Suppose you just recorded a band in a club to create a live album.
A few days after the gig, the drummer asks, “Can I play a drum solo in your studio, and have you add it to the album? I want it to sound “live”, as if I played it at the gig.”
This happened to me. We recorded a drum solo in the studio, then edited it onto the beginning of one of the live-recorded songs. People listening to the final CD thought that the solo was part of the set.
I’ll offer some suggestions on how to simulate a live, in-the-venue drum solo after the fact.
The techniques described here also apply to overdubbing other musical parts in the studio to replace flawed live performances.

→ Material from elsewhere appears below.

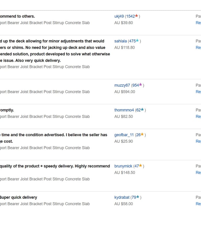Click the yellow star beside geofbar_11
This screenshot has width=201, height=238.
[x=142, y=134]
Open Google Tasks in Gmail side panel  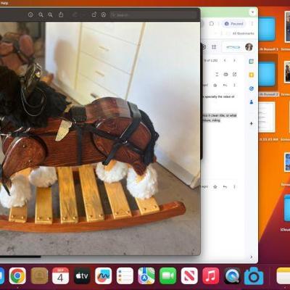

Here’s the basic procedure:
1. In the studio, try to duplicate the miking setup that you used live. Match the microphone models and placement.

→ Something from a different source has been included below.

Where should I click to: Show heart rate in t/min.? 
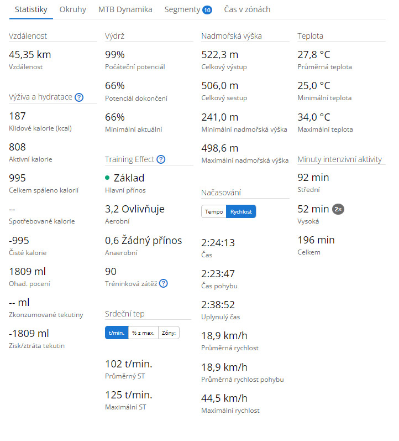click(116, 333)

2. Record the instrument in a dry, neutral studio if possible.
3. Then add some artificial reverb that sounds like the live venue’s reverb. Set the reverb parameters to re-create your memory of the venue’s reverb time, degree of warmth, and so on.
4. Enhance the tracks with EQ, gating and compression as needed.
5. Add crowd noise and applause.
I put some mp3 samples of the recorded drum solo in this article so you can click on them and hear the results. If your playback stutters, right-click the samples to download them first, then play them.
The Finished Mix
Let’s listen to the studio-recorded drum solo after it has been enhanced to sound “live”.
As you can hear, we added some crowd reaction and reverb to the dry studio tracks in order to simulate a live recording.
Here is a screen shot of the drum-solo tracks. From top to bottom, the tracks are
• Overhead left
• Overhead right
• Rack tom
• Floor tom
• Audience reaction, left and right mic signals
• A different audience reaction, left and right mic signals
There’s also a reverb plug-in inserted into a stereo bus. The snare and toms have sends to that reverb bus.